I decided to pay another visit to the Dagmar Wildlife Management Area, a swampy area about fifty miles east of Little Rock. There are several neat spots, with lots of cypress and tupelo trees sticking out of the swampy waters. This area, near the Cache and White Rivers, is also where the presumably extinct Ivory-Billed Woodpecker was supposedly spotted a few years ago. Although the search for the elusive bird has pretty much ended, there are still many signs out there that show the bird and how to identify it. When I last visited this area, in 2007, I thought that I had possibly gotten a picture of the Ivory-Billed woodpecker, but was never sure. See if you can spot it in this picture....

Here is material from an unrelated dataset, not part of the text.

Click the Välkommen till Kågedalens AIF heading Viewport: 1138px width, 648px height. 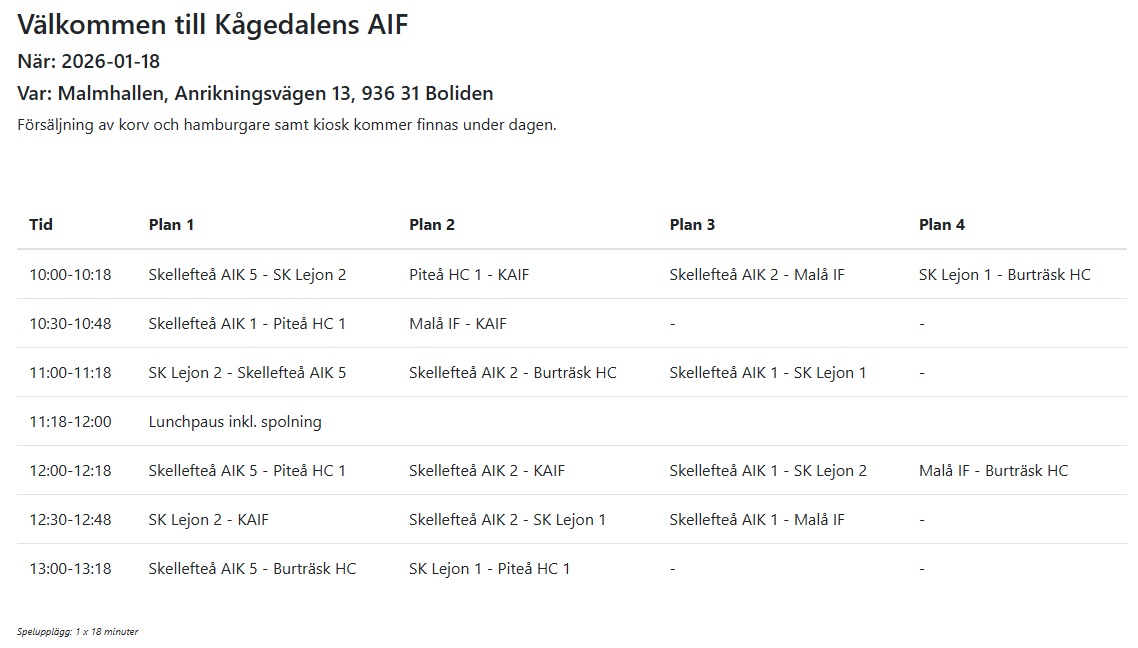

The shot above was taken at Apple Lake (which I guess if it has "Apple" in it, it should be called the iLake). This is a neat little lake, the water is filled with cypress and tupelo trees. It's just a short walk around the edge of the lake, with views of the trees and maybe some local wildlife.
I knew there was no chance that I would actually see an Ivory-Billed woodpecker out there. I was more interested in making sure that I didn't have a run-in with any snakes. This lake would also be a great home for some alligators, and part of me wanted to get to see one in the wild. Of course, as long as the gator was pretty far away (but close enough for good pictures). And if the gator had first sent me a signed and notarized letter in which it promised not to eat me.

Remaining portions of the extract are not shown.